• _Exercise instructions_
A - Print the passage of the VR project concept between "This project serves" and "being is enough.", inclusive.
B - List the basic needs named in the VR project concept.
C - Write the next part of the VR project concept, picking up after its final sentence.

• _Excerpt to read_
CONCEPT
"Unplugging Capitalism, Rooting into Reality" is a virtual reality experience powered by the earth itself, using a soil battery to generate energy. When wearing the VR headset, the user undergoes a digital transformation, becoming a tree or plant, fully immersed in an existence free from capitalist demands.
This project serves as a critique of the current economic system, which perceives time in the physical world only in terms of productivity and profit. It questions the notion that human worth is tied to labor and efficiency, offering an alternative mode of existence where simply being is enough.
If basic needs; food, water, and shelter are met, how do we choose to spend our time? In a world where capitalism has colonized our sense of purpose, "Unplugging Capitalism, Rooting into Reality" invites users to step outside this paradigm. By embracing the perspective of a tree; growing, absorbing energy, and existing in a timeless state, the experience challenges the idea that every moment must be monetized or optimized.

• _Dataset_

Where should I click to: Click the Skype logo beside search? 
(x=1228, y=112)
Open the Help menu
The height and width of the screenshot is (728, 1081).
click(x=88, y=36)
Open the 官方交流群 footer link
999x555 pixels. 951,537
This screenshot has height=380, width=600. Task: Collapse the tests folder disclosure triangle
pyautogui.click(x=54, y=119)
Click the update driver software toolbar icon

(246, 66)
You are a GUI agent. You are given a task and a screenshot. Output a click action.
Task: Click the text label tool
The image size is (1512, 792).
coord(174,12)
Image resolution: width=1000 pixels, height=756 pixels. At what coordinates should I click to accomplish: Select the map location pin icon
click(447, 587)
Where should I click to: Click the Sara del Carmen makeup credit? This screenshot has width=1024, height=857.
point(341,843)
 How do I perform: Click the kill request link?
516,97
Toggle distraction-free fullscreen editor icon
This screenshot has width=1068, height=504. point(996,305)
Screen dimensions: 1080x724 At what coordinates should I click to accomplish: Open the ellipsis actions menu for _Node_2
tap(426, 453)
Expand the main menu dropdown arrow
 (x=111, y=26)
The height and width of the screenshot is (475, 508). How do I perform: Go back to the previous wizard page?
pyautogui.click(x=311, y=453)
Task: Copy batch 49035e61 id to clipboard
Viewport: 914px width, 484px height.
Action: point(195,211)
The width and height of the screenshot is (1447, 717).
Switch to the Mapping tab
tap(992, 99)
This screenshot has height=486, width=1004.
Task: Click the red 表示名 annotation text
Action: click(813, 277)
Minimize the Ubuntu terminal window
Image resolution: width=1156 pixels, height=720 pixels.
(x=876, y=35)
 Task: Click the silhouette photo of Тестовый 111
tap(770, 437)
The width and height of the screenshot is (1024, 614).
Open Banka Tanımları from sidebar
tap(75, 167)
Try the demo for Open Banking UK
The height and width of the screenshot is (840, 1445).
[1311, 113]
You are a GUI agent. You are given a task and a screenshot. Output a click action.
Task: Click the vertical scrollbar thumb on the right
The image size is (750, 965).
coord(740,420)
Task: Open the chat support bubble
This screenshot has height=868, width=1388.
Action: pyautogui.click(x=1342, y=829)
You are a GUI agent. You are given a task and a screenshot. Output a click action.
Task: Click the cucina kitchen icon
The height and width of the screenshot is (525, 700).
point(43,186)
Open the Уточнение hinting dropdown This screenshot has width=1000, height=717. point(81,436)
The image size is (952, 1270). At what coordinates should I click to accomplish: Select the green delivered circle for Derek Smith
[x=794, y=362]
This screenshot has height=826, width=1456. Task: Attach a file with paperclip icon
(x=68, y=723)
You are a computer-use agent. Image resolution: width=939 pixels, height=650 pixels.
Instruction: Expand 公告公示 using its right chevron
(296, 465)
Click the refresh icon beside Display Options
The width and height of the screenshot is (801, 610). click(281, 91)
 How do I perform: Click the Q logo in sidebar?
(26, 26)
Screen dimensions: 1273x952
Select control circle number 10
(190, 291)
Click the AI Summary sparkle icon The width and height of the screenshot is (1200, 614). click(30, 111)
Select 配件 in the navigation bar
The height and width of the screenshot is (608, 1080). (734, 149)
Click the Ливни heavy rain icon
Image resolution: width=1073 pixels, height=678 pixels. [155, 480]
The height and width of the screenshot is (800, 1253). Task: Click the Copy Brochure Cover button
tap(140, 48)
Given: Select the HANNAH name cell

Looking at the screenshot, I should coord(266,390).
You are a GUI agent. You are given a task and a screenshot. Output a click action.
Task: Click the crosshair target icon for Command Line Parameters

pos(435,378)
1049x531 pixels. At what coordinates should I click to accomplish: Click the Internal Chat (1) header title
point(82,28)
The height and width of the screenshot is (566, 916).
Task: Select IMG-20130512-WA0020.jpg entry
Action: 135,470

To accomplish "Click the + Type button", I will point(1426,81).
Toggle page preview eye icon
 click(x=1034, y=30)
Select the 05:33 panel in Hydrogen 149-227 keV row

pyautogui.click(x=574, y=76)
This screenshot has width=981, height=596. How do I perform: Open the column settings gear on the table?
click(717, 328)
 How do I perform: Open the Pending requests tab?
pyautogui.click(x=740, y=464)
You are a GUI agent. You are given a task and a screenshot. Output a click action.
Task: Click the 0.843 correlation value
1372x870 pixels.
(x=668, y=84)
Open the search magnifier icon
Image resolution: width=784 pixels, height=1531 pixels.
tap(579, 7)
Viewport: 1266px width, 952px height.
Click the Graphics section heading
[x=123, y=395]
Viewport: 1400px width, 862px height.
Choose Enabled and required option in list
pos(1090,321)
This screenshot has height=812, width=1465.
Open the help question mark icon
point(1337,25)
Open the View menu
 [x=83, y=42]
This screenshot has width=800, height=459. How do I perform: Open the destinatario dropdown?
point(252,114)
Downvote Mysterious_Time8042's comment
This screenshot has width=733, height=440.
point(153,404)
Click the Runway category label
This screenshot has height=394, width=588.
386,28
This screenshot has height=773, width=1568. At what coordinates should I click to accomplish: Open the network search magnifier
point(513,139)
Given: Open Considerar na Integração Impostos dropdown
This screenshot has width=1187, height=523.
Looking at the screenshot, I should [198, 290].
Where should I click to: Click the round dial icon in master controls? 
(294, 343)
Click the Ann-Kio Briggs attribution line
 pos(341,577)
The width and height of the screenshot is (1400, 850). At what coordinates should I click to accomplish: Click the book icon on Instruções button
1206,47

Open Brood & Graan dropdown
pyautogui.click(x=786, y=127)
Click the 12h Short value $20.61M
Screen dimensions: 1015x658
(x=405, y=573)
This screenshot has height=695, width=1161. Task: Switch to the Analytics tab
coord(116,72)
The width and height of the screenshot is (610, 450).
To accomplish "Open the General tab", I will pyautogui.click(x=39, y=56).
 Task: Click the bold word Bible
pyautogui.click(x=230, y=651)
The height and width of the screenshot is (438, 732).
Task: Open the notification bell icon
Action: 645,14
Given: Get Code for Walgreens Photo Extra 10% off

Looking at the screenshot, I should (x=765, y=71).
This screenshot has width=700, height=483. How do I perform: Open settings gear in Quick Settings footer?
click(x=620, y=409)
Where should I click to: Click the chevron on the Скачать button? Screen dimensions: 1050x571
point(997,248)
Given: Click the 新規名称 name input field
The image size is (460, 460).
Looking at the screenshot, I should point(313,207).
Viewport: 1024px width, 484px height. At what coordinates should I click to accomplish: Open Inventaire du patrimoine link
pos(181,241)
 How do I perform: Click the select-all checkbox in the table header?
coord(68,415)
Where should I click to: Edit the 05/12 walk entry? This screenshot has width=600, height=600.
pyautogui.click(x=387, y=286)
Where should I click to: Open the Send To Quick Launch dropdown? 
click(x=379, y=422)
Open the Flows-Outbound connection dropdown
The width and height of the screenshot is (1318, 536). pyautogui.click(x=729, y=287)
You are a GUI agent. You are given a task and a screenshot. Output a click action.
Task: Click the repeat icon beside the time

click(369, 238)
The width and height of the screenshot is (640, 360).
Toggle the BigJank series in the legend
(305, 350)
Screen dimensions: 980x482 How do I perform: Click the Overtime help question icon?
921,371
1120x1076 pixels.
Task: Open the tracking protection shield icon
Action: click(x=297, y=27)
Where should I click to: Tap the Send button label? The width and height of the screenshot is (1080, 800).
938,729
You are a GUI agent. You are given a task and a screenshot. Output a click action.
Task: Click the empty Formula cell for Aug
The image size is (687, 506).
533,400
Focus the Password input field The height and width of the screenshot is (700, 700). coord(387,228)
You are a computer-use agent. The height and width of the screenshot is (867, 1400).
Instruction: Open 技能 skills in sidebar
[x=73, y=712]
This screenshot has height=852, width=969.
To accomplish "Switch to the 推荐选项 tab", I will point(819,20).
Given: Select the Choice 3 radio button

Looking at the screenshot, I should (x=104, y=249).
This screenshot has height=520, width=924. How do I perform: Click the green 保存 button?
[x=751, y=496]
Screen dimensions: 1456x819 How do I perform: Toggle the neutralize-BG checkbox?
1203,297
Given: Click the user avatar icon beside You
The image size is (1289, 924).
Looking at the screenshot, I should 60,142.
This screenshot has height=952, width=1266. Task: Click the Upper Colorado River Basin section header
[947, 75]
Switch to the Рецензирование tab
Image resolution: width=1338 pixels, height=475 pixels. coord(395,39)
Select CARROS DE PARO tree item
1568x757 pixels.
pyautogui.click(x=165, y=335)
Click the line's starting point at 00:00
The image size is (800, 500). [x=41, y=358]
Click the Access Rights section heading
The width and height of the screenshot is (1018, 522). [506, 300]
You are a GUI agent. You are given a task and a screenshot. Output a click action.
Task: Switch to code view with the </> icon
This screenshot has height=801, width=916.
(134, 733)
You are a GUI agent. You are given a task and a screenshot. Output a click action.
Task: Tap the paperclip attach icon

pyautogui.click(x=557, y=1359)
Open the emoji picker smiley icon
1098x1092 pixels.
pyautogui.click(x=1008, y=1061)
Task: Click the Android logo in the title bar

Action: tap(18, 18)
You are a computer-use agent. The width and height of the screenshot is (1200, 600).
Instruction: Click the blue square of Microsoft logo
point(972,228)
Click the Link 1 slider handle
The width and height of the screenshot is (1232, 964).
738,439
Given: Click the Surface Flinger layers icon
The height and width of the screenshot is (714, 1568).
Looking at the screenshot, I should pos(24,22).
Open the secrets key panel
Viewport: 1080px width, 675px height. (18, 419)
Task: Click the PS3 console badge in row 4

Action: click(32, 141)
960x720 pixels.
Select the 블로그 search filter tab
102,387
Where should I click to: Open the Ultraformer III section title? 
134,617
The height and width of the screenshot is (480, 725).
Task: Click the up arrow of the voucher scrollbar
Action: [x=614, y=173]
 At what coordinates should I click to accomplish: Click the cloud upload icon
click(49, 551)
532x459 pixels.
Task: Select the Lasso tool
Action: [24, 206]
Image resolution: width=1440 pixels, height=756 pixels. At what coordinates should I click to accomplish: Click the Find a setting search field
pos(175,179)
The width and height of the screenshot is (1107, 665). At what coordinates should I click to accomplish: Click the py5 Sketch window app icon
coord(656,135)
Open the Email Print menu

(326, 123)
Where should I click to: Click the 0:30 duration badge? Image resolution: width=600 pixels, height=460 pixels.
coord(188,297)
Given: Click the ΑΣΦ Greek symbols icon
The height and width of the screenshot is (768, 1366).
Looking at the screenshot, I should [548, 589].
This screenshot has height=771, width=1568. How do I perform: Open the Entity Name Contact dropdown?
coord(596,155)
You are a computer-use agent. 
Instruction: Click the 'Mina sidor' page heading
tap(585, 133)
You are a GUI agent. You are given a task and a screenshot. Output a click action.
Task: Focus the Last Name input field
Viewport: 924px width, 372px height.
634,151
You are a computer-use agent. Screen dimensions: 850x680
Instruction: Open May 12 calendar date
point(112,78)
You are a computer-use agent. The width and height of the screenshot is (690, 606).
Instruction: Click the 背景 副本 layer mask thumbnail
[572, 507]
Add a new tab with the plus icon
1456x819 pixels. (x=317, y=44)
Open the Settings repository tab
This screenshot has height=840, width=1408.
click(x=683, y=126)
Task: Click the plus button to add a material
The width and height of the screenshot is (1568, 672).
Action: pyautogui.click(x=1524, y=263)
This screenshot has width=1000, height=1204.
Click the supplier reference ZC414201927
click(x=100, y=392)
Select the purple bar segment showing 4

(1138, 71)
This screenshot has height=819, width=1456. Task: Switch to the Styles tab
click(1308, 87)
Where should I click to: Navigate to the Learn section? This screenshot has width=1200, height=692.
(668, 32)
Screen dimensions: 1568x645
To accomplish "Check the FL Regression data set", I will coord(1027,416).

• _Answer list_
A -
This project serves as a critique of the current economic system, which perceives time in the physical world only in terms of productivity and profit. It questions the notion that human worth is tied to labor and efficiency, offering an alternative mode of existence where simply being is enough.

B - Food, water, and shelter.

C -
In this digital yet deeply organic space, the most radical act is to simply exist without the need for constant output. The project blurs the boundaries between technology, nature, and consciousness, proposing an alternative way of relating to time and presence beyond capitalist constraints.
DESCRIPTION
As mentioned, the goal is to create an immersive experience that explores a new way for humans to perceive their surroundings. This project is a VR visual experience powered by soil batteries.
Of course, it's nearly impossible to power a VR headset with just four soil batteries. Instead, we developed a system where the soil generates a small voltage, just enough to make an LED blink. When the LED blinks, it signals that you can use the headset and immerse yourself in this non-human experience.
The project is compesed in 3 different process:
- Battery soil
- LED blinking
- Head-set
Build a battery from the soils is an immersive challange, the core of it is DIY and Low-tech approach. At the beginning we just use as reference a video found on youtube that explains how to build step by step a battery from soil.
what you need to re-make this at home:
- ice bucket trace
- wire
- soil
- copper
TESTING and EXPERIMENTING
Thanks this video we built our first battery, we measure voltage (4-5 V) and ampere (0.08 A) to see if the battery works correctly. So we did 3 other prototype to understand if it was just a coincidence or there is a scentific methodologies and approach in build that. After this the conclusion was that the battery produced high voltage but low ampere, so basically the energy power (Watt) is to low to charge any kind of device; it's able just to blink a led.
Thanks our experiment we understand what details affected energy produced by battery soil:
- spike screw enanched more elettricity than flat ones.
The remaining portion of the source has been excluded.